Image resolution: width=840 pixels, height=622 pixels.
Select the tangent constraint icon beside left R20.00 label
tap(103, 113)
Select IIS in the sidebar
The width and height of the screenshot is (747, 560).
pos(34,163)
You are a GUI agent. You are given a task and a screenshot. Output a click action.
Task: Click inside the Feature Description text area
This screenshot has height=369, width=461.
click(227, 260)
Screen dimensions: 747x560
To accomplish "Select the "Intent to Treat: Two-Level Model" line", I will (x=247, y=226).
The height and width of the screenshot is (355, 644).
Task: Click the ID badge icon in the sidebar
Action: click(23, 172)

● ● ● ●

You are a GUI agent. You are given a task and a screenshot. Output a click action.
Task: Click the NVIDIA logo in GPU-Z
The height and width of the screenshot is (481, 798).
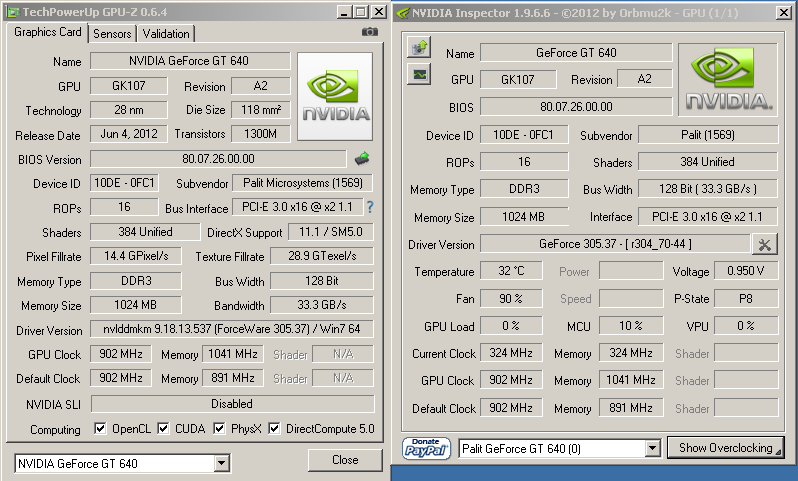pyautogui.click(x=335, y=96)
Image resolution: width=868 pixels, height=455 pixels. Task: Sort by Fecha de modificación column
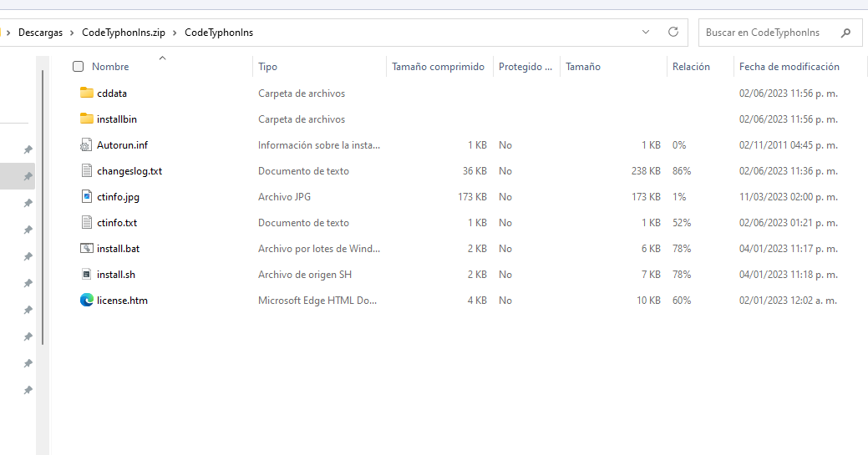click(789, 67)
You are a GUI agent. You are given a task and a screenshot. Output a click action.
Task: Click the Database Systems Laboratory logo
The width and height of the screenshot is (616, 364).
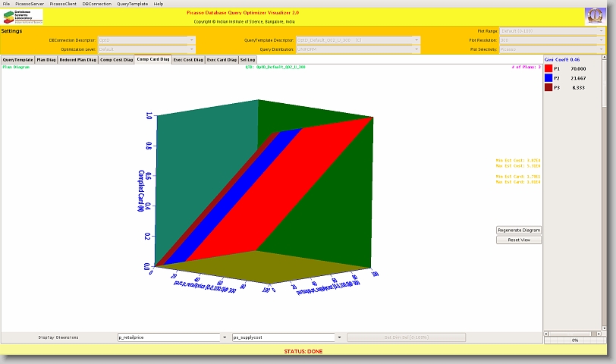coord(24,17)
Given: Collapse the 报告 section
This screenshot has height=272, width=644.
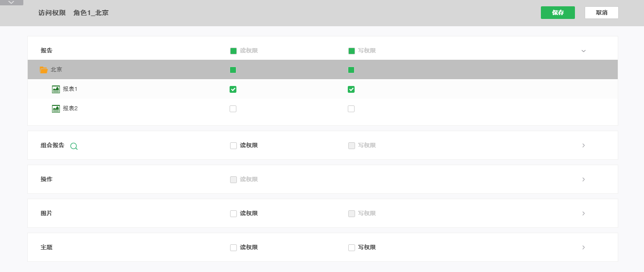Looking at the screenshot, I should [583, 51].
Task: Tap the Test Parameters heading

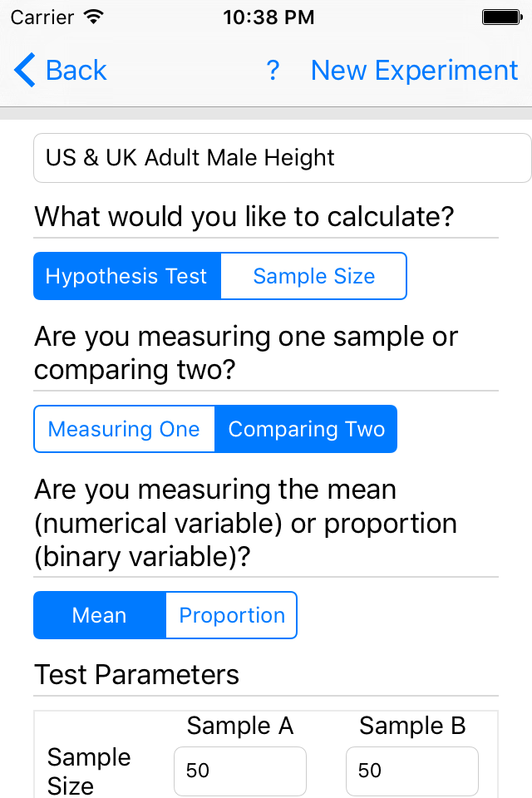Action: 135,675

● ● ● ●

### What you are asked to do
After identifying the lines above that contain "logo", copy each one.

### Answer for this exercise
Task: Click the NVIDIA logo in GPU-Z
Task: Click the Database Systems Laboratory logo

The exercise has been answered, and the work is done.